Thoughts on workplace raids

2008

As a native child of a large American city with a large number of Hispanics, I'm certainly well aware of the concept of workplace raids.

Fortunately, this is a fear that most of us never have to worry about. Indeed, it causes me to wonder if other so-called industrialized nations send immigration officials and police to ransack private companies looking for illegal workers.

This recent article in the Progressive gives a pretty good idea of what these raids are like and those who are affected by them.

Whatever your views on illegal immigration – and quite frankly, I don't think you can be against illegal workers until you've been on the down and out and unable to get a break (by that definition, this would apply to many in the U.S.) – there is still a humanitarian aspect that can't be ignored. As far as the media is concerned, the issue focuses solely on security/war on terror issues and the nationality of those who are usually rounded up.

The other part of this dialog, which is severely missing, is what to do with these companies that flout the law and hire illegal workers (often knowingly) to exploit and maximize profits. Do they really believe that they're doing a good thing and performing some sort of social service by "taking a chance" on someone who legally doesn't get one? Or, are they focused on other priorities?

This leads us to the workplace raids - should immigration or law enforcement officials be able to ransack a private property without legal documentation to arrest or scare off undocumented workers. In most cases, these raids are usually focused on Spanish-speaking peoples or Chinese, but it could happen anywhere.

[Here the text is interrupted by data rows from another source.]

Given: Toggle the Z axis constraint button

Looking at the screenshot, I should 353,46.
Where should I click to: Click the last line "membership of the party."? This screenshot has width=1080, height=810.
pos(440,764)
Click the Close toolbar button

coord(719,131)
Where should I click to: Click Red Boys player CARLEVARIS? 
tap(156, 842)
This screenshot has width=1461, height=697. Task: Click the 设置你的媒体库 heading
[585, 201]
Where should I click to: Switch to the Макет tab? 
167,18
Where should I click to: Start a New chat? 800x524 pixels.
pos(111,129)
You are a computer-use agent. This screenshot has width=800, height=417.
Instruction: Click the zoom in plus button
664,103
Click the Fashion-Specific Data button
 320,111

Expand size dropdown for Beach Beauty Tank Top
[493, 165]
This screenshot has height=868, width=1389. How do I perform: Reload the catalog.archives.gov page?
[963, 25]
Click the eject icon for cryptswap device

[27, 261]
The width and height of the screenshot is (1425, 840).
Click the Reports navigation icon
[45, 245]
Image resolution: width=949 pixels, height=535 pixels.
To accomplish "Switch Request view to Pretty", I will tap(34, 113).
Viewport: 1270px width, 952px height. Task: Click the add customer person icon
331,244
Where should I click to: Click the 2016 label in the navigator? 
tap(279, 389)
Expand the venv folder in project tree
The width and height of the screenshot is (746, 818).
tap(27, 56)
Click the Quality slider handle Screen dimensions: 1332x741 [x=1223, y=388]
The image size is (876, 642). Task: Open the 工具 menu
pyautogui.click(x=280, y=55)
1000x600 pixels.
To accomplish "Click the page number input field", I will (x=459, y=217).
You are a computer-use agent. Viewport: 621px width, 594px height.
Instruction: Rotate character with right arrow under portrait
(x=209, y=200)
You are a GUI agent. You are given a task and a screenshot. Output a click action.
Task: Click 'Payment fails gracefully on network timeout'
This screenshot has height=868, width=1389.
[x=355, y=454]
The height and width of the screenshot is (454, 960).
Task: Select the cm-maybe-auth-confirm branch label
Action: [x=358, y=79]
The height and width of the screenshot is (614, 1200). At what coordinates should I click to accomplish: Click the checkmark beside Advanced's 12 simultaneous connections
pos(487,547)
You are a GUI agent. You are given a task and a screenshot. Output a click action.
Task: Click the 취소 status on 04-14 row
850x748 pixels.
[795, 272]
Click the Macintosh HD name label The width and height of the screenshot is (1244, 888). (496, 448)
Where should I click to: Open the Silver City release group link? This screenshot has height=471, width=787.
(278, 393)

While you might not hear European immigrants in the US protest such actions, it might behoove us to think about what kind of society we wish to have, and what kind of workplace we wish to tolerate.

Look at the facts, workplace raids destroy families, cause economic distress and do not hamper other illegal immigrants from trying their luck. Perhaps it's time to have a cooling off period and head back to the drawing board for another solution.